PTC has driven engagement and support for Hitachi through the PTC Community, and encourages all customers to utilize this platform. The network of collaborative spaces in a gathering place for PTC customers and partners to showcase their work, inspire each other, and share ideas or best practices in order to expand the value of their PTC solutions and services.

5. COVID-19 Response 

COVID-19 has put significant strain on the world’s hospitals and healthcare infrastructure, and hospitalization rates for COVID brought into question the capacity of being able to handle cases. Many countries began thinking of the value field hospitals could bring to safely care for patients and ease the admissions numbers of ‘regular’ hospitals. However, the complication is that field hospitals have essentially no isolation or air filtration capability that is required for treating COVID patients or healthcare workers.

As a result, the US Army Corp of Engineers has put out specifications to create self-contained isolation units, which are fully functioning hospital rooms that can be transported or built onsite. But, the assembly needed to happen fast, and a group of companies (including PTC) led by The Innovation Machine rallied to help design and define the SCIU’s.

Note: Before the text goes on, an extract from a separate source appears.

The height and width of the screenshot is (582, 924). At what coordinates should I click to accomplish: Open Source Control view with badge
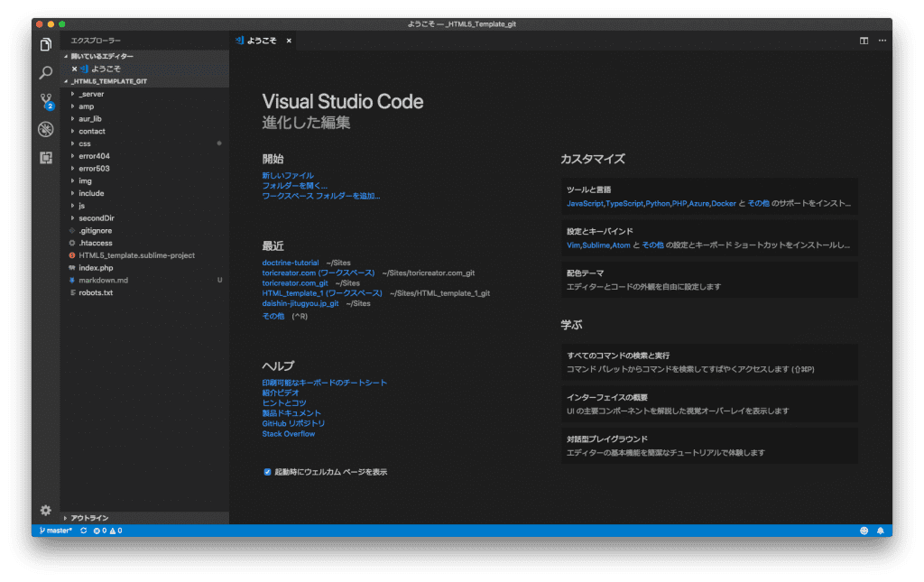coord(46,101)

With buy-in from numerous companies, a common platform was needed for companies to collaborate. PTC felt compelled to react, and many PTC customers and partners joined in to help create a collaboration platform, with cloud-based Windchill as the foundation. But, PTC didn’t just provide software to this collaboration; PTC also contributed with digital thread and design advice to help the group solve some of the major challenges. This design is a result of the many companies coming together to create deployments across various US state governments, agencies, and FEMA.

Final Thoughts

All of the above customers approached digital transformation as a business imperative. They all had sizeable challenges that needed to be solved and took leadership positions to implement plans that leveraged digital transformation technologies combined with new processes.

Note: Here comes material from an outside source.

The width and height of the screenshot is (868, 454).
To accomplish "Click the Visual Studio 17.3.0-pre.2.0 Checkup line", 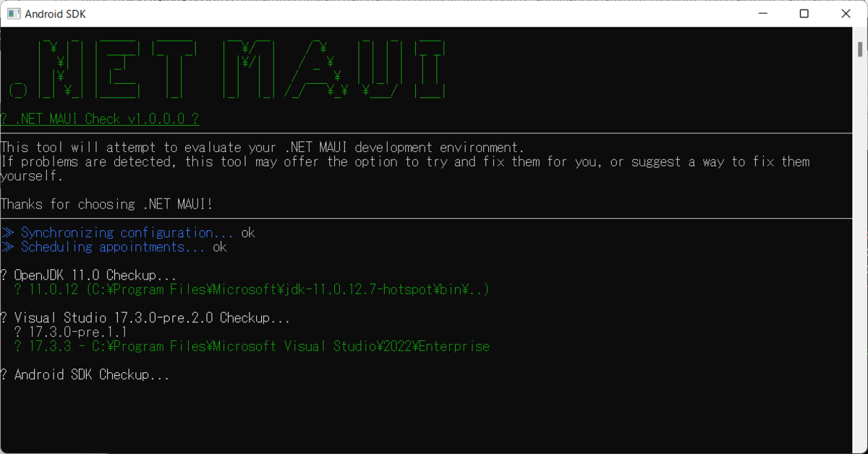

PTC will continue to innovate across the digital transformation portfolio and is committed to ensuring that customer success offerings capture value faster and provide the best outcomes.

Original Post Link: https://www.ptc.com/en/product-lifecycle-report/liveworx-digital-transformation–technology-and-support-you-need-to-succeed

Author Bio: Kelly is a corporate communications specialist at PTC. Her responsibilities include drafting and approving content for PTC’s external and social media presence and supporting communications for the Chief Strategy Officer. Kelly has previous experience as a communications specialist working to create and implement materials for the Executive Vice President of the Products Organization and senior management team members.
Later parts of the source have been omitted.